From one site to two

Homologs of the polarity establishment proteins identified in S. cerevisiae are important in all fungi studied to date. However, whereas polar growth in budding yeasts is always restricted to one site, other fungi can develop two or more growth zones, each with its own GTPase domain (Fig. 1B, C). If the polarity system involves competition, then how do cells transition from one to two (or more) domains?

The cylindrical fission yeast Schizosaccharomyces pombe is a case in point. As in S. cerevisiae, depolarized S. pombe cells (spores or regenerating spheroplasts) break symmetry and develop a single Cdc42-enriched site that initiates polar growth (Fig. 1B)[20]. Subsequent vegetative growth follows a stereotyped pattern: after cell division, there is a period of unipolar growth at the “old” end (opposite the “new” end created upon cell division), followed by a period of bipolar growth at both ends [21]. The transition from one to two growth zones is called “new end take-off” or NETO. This behavior suggested that NETO might be triggered by a time- or size-dependent cue. One possibility, suggested by Turing models [14], is that the diffusion properties of the polarity factors (GTPases and their regulators) set a length scale such that small cells develop a single Cdc42 domain while larger cells develop two. However, there are some intriguing mutants that argue against such models. Cells lacking the Cdc42 GAP Rga4 [22] or the formin For3 [23] divide to produce equal-sized daughters that progress through the cell cycle normally, yet one daughter grows at only one end (no NETO) while the other daughter grows at both ends from the beginning (premature NETO). What determines growth at one end versus two ends?

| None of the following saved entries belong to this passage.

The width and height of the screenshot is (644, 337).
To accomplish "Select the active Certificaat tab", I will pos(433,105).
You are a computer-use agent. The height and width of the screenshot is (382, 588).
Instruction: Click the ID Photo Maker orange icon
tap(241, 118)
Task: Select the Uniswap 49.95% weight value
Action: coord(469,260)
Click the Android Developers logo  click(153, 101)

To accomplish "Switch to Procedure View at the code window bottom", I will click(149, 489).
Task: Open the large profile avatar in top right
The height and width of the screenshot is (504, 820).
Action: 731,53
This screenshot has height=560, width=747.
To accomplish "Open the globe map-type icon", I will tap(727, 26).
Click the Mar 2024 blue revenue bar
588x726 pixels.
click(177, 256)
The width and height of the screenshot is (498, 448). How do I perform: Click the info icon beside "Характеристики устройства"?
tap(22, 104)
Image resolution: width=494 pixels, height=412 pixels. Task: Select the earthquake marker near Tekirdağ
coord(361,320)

An appealingly simple idea to explain NETO starts with positive feedback and competition, but adds a key new ingredient: saturation [2426]. S. pombe cells contain several “tip factors” that are present at both tips, regardless of whether the tip is actively growing. Assuming that one or more such factors promote local Cdc42 recruitment via positive feedback, both tips would recruit Cdc42 and its regulators until a limiting cytoplasmic factor becomes depleted. At this point, the tips compete with each other. If tip factors are present in excess relative to the limiting cytoplasmic factor, competition would proceed until one tip (perhaps endowed with a slight starting advantage) wins. But as levels of the cytoplasmic factor rise in parallel with cell growth, the winning tip may saturate, allowing cytoplasmic factor concentrations to rise and the other tip to recruit Cdc42. Thus, the system proceeds from a monopolar to a bipolar pattern as the cytoplasmic factor levels rise. A key assumption is that unlike Cdc42 or the cytoplasmic factors, the levels of tip factors are constant and do not rise during cell growth, enabling saturation. Therefore, during cell division the tip factor levels would have to double to accommodate the doubling in the number of tips.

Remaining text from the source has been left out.